9ピッチ目(20m / II)。最後はセキネくんがロープを引きずって登山道に合流。前のピッチからコンテで続けてもよかったかもしれませんが、とにかくこれで登攀終了です。

登山道上で握手を交わし、ロープを畳んだら赤岳山頂を目指しました。山屋としては一応ピークを踏んでおかねば。

■15:45 赤岳 ■16:45-17:00 行者小屋 ■17:20 赤岳鉱泉

我々の他には誰もいない赤岳山頂から360度の展望を楽しんだら、ただちに下降開始。文三郎尾根を下る道を目指しました。

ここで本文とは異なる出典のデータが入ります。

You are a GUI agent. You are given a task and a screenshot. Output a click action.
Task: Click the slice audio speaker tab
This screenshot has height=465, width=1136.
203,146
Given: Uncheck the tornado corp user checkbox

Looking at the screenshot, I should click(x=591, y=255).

文三郎道を下る途中からあらためてショルダーリッジを見上げてみると、その複雑な形状と先ほどまでの登攀の記憶とがぴったりとは重ならず「どこを登ったんだっけ?」という感覚が拭えません。登攀成功の高揚感はさほどなく、むしろ何やら狐につままれたような気分になりながら文三郎尾根を下りました。

この日のワンデイ限りで下山するセキネくんとは行者小屋で別れ、私は続く二日間の登攀のために赤岳鉱泉に向かいました。

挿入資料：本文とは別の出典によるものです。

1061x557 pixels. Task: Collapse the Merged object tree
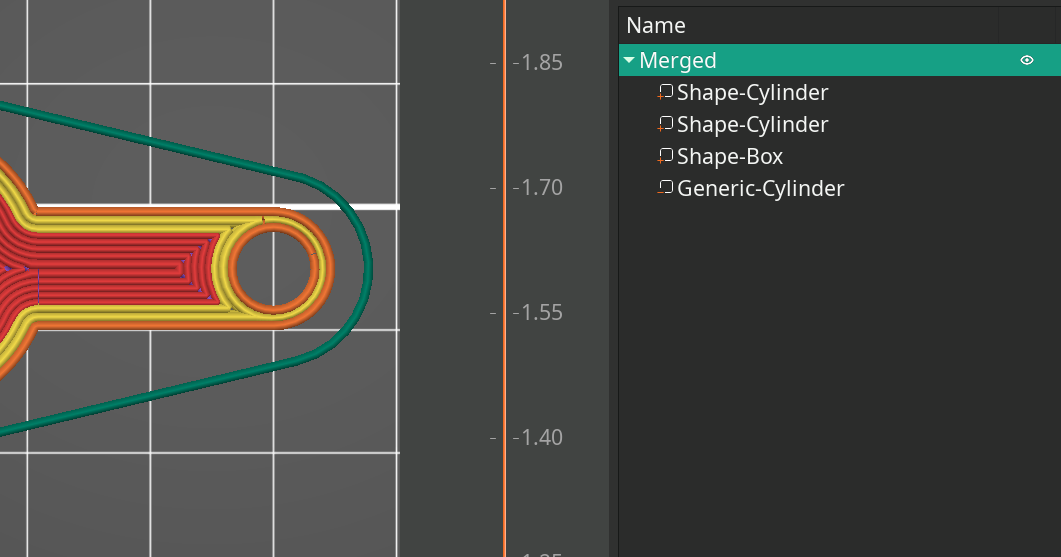[x=629, y=61]
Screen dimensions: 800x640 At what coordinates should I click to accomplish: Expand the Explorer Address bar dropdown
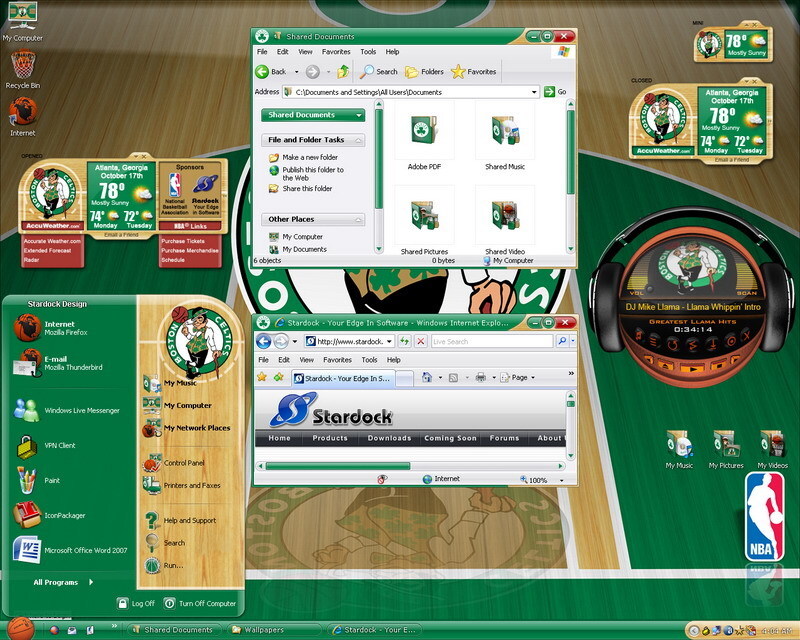(x=535, y=92)
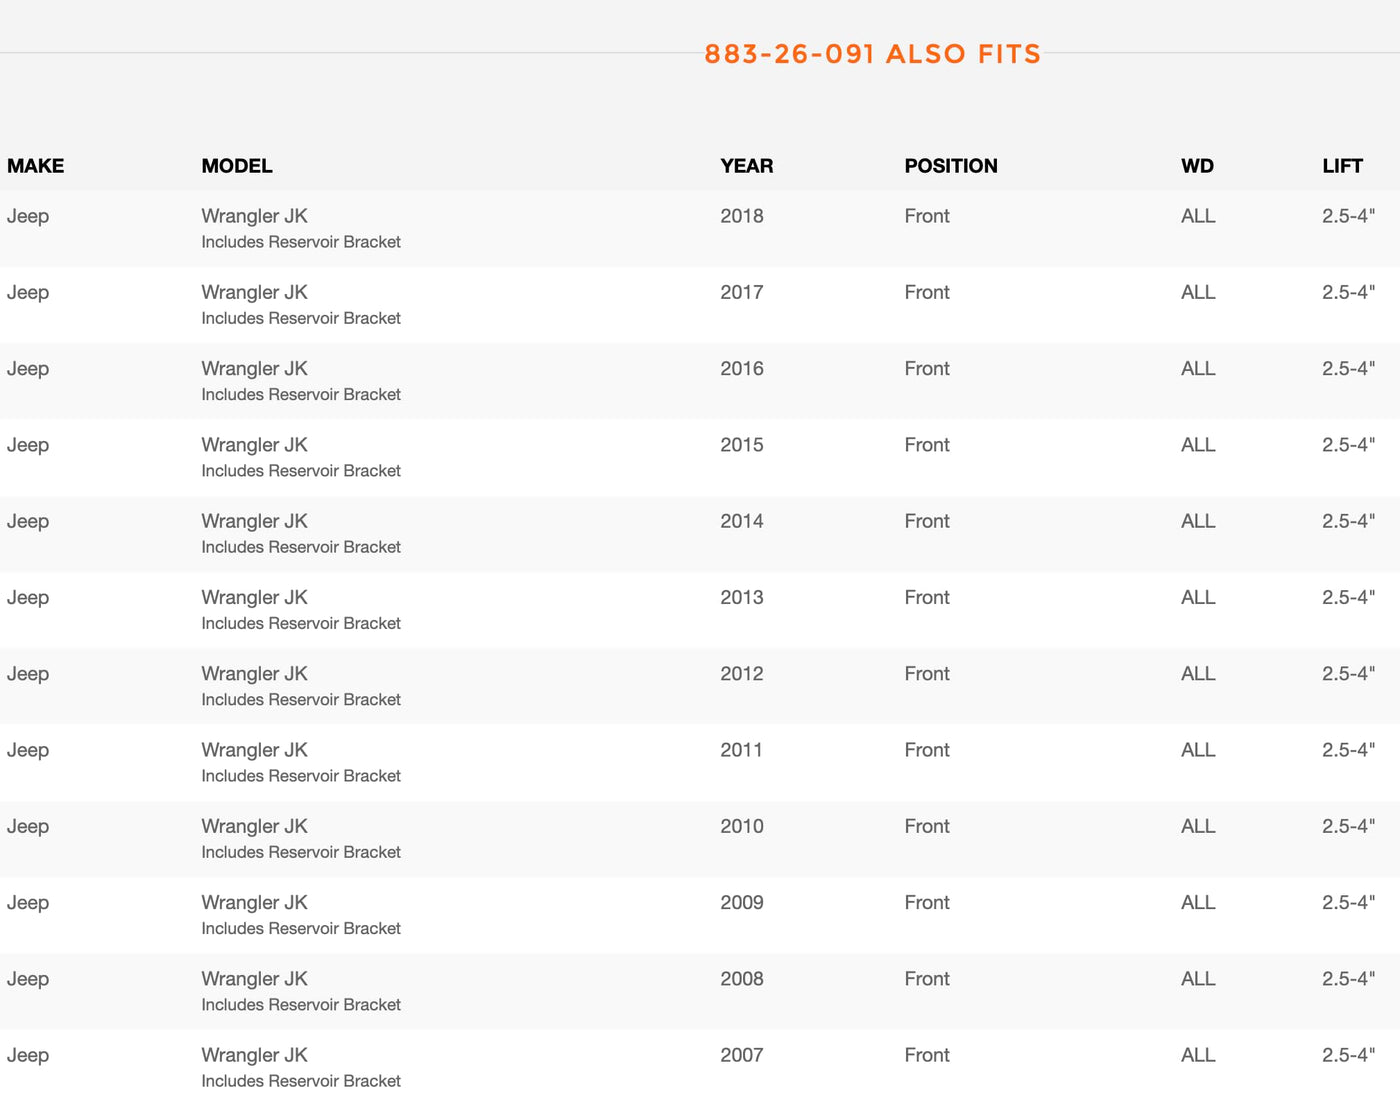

ショルダー右リッジは、難しくて静かで面白いルートでした。残置ピンもところどころにありますが、基本的には自分たちでルートを見出しカムやスリングで確保支点を作りながら高みを目指すことになります。それが証拠に、今回の登攀の参考にした記録(複数)と我々の登攀とを照らし合わせてみると、ラインどりが違っていたり難易度の感じ方が異なっていたりしており、気象条件の違いも含め、それぞれに一期一会のクライミングとなっていることがわかります。

ともすれば渋滞にまみれる赤岳主稜や中山尾根を避けたいパーティーには、このショルダーリッジの左と右のルートをお勧めしたいと思います。ダブルロープ推奨、長めのスリング必携、そしてカミングデバイスが有効です。